Start Dataset
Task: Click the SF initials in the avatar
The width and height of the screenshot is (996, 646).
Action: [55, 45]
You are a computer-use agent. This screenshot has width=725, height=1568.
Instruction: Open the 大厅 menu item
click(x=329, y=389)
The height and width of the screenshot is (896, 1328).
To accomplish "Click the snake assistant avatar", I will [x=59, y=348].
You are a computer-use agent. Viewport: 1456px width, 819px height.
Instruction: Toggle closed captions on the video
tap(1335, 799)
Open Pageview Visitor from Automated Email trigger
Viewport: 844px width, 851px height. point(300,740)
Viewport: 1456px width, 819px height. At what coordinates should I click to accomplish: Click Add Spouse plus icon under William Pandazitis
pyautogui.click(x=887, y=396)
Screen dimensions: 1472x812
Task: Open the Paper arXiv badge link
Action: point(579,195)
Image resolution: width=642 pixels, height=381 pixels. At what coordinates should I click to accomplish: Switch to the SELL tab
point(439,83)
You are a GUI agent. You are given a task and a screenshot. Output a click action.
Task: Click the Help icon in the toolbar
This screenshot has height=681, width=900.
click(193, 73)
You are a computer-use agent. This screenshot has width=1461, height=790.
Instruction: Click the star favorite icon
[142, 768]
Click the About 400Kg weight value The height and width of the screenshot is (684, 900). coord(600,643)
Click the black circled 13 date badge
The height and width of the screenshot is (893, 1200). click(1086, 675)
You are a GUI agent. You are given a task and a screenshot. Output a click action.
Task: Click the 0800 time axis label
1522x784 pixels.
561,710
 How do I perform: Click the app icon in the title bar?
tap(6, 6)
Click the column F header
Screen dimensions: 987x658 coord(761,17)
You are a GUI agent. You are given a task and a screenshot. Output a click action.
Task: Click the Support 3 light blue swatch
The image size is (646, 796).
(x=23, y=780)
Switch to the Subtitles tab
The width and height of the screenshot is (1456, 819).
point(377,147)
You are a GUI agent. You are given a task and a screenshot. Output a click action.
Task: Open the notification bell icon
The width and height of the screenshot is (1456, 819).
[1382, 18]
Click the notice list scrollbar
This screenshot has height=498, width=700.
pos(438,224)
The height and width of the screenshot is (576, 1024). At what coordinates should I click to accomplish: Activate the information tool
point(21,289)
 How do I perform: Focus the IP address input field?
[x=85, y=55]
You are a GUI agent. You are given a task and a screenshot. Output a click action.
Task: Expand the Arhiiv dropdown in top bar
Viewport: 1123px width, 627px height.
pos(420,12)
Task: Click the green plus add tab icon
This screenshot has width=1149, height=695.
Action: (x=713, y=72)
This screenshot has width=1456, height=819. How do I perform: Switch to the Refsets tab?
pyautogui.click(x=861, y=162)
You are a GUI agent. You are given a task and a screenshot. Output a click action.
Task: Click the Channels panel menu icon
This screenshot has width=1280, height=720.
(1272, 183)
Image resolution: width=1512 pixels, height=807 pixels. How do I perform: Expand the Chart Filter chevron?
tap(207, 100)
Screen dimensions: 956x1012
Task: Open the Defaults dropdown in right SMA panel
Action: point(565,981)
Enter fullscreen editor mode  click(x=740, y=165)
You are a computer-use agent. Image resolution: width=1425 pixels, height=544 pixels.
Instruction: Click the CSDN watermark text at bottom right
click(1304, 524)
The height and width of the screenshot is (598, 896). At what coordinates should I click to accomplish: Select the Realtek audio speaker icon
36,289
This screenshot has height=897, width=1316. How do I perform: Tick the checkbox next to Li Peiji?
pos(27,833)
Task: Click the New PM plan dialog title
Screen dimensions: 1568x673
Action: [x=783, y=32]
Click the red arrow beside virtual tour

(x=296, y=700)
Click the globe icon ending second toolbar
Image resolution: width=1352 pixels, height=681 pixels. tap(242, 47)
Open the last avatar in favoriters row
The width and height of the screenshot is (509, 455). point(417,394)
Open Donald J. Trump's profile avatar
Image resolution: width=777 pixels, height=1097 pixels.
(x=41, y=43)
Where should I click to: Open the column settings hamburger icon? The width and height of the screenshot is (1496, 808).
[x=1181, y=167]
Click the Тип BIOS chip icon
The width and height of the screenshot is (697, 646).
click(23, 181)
End Dataset
- _Exercise_
Please repeat the records above word for word, beginning at the line that contains "Open Pageview Visitor" and stopping after the line that contains "point(439,83)".

- _Finished task_
Open Pageview Visitor from Automated Email trigger
Viewport: 844px width, 851px height. point(300,740)
Viewport: 1456px width, 819px height. At what coordinates should I click to accomplish: Click Add Spouse plus icon under William Pandazitis
pyautogui.click(x=887, y=396)
Screen dimensions: 1472x812
Task: Open the Paper arXiv badge link
Action: point(579,195)
Image resolution: width=642 pixels, height=381 pixels. At what coordinates should I click to accomplish: Switch to the SELL tab
point(439,83)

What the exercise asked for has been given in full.